## Wymagania
1. Wypisz z fragmentu dokumentu wszystkich członków rodziny autorki listu razem z nią samą i przy każdym podaj wiek, jeśli tekst go podaje.
2. Odpowiedz krótko na podstawie fragmentu dokumentu:
(a) W jakim wieku była córka, gdy przeszła operację?
(b) Co autor odpowiedzi obiecuje małżonkom na odległość?
(c) Kto zazwyczaj odchodzi w przypadkach, które zna autor odpowiedzi?
3. Jak autorka listu we fragmencie dokumentu uzasadnia to, że antykoncepcja nie wchodzi w grę? Odpowiedz w jednym zdaniu.

## Fragment dokumentu
---

Chciałabym się poradzić w bardzo ważnej dla mnie sprawie. [ … ] Czy potomstwo mogą mieć tylko osoby, które urodzą zdrowe dzieci?
Mamy z mężem po 38 lat i jesteśmy rodzicami dwójki dzieci: 5-letniego syna i 15-miesięcznej córki. Syn ma wadę serca i wadę genetyczną, objawiającą się obniżoną odpornością (po trzech operacjach serce jest już skorygowane). Córka ma rozszczep podniebienia. Gdy miała osiem miesięcy, przeszła operację i obecnie przechodzi rehabilitację.
Po połogu, podczas wizyty kontrolnej u ginekologa lekarz wprost wyraził swoje zdanie o tym, by nie planować kolejnych ciąż ze względu na wady u naszych dzieci. Odpowiedziałam, że zrobiliśmy z mężem badania genetyczne i okazało się, że u obojga z nas nie występuje uszkodzenie genów; nasze kariotypy są prawidłowe. Nie uwierzył mi i dalej przekonywał, że nie warto puszczać w świat kolejnego dziecka z problemem zdrowotnym. Gdy powiedziałam lekarzowi, że antykoncepcja nie wchodzi w grę, bo to grzech ciężki, to spojrzał na mnie jak na kosmitkę … Razem z mężem chcemy mieć dzieci, naszym celem nie jest, żeby były chore, przyjmujemy je i robimy, co możliwe, żeby im jak najlepiej pomóc.
Pozdrawiam
Ewa (imię zmienione)
Droga Pani
Po pierwsze gratuluję postawy zarówno Pani jak i męża. Pan Bóg daje trudniejsze zadania tym, którym bardziej ufa (On się w ocenie nie myli). Jakbym mógł to bym Was po ojcowsku przytulił. (Czynię to na odległość obiecując modlitwę.)
Chore dzieci mogą przyczynić się do niesamowitego rozwoju miłości pomiędzy małżonkami i wzrostu, również w wierze. Tego Wam życzę. Niestety znam przypadki, że małżonkowie (zazwyczaj ojcowie) nie udźwignęli ciężaru chorego dziecka i … odeszli. Wielka to szkoda, by nie powiedzieć nie wykorzystana szansa, dla nich i dla ich dziecka.

---

## Dane wejściowe
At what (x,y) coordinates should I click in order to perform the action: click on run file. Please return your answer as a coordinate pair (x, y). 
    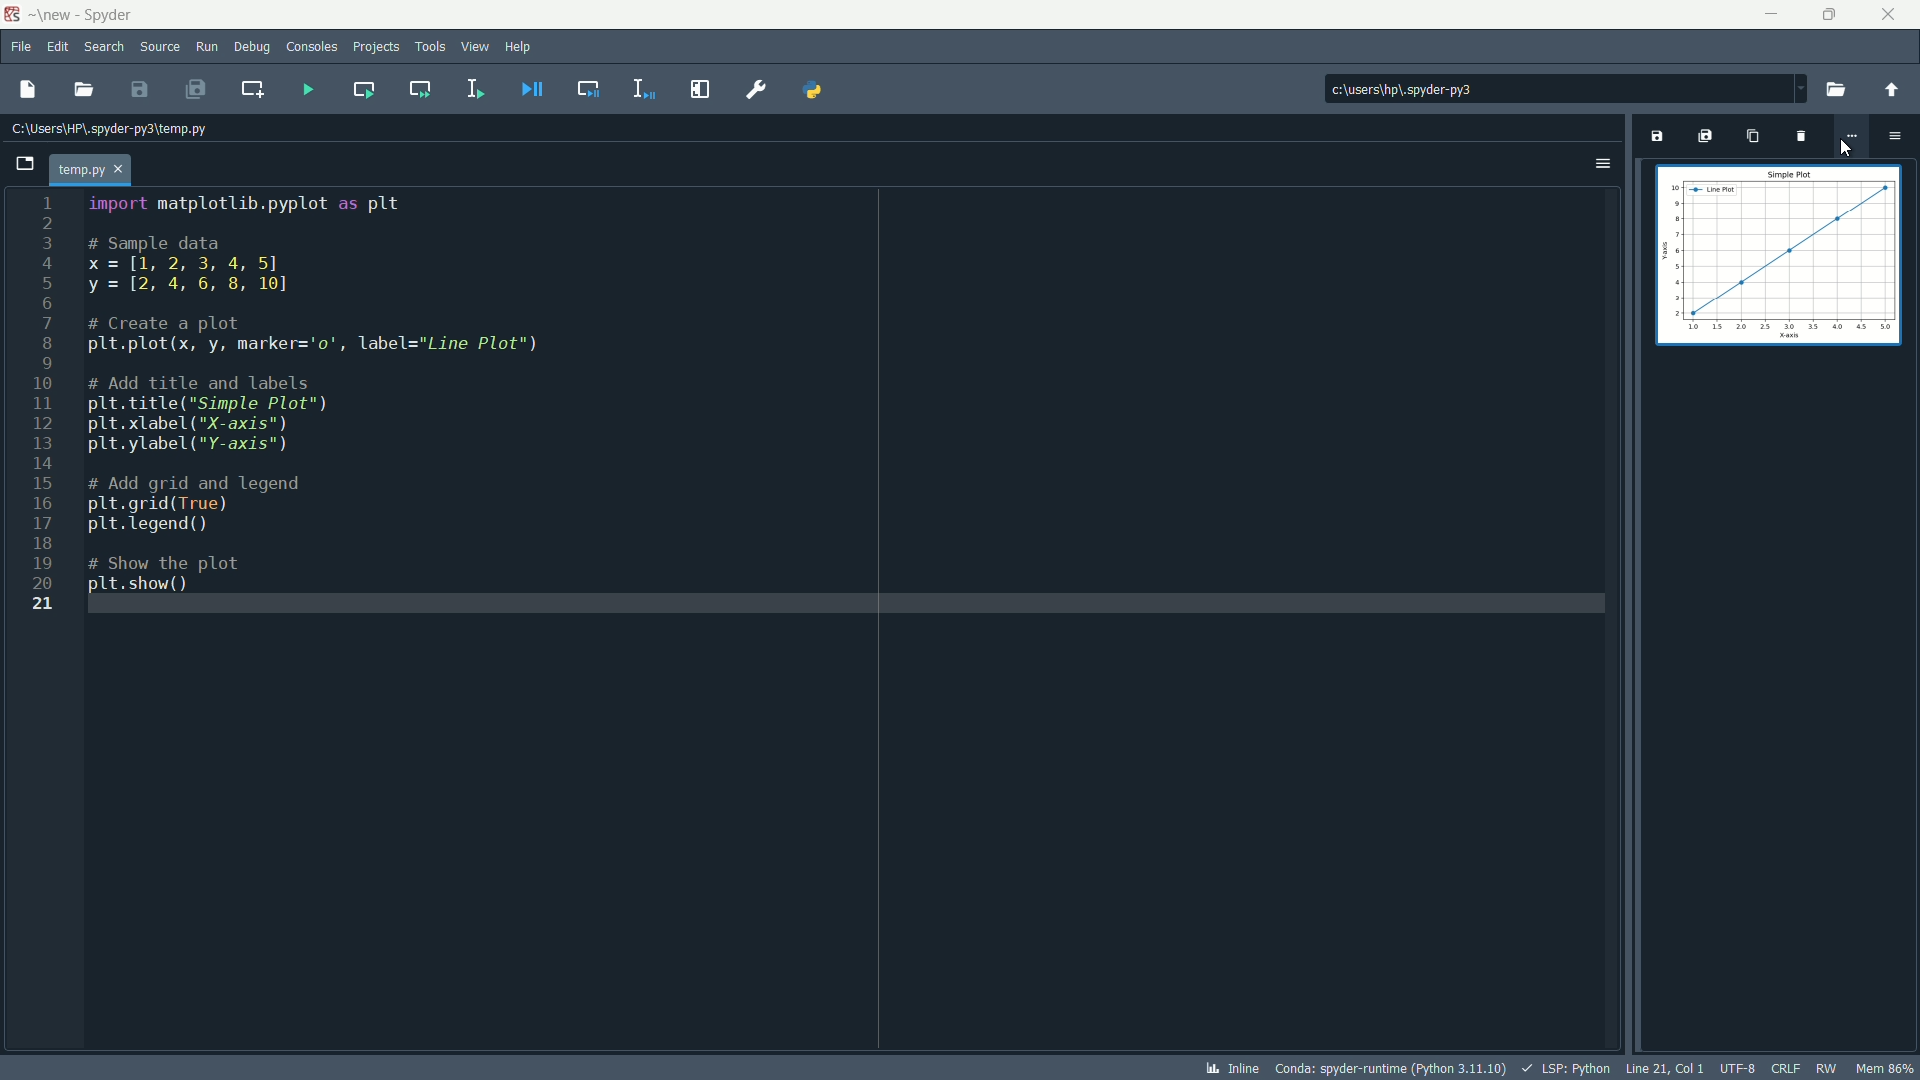
    Looking at the image, I should click on (304, 89).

---

## Odpowiedzi do zadań
1.
Autorka listu (Ewa, imię zmienione): 38 lat
Mąż: 38 lat
Syn: 5 lat
Córka: 15 miesięcy

2.
(a) Miała osiem miesięcy.
(b) Modlitwę.
(c) Ojcowie.

3. Antykoncepcja nie wchodzi w grę, bo według autorki jest grzechem ciężkim.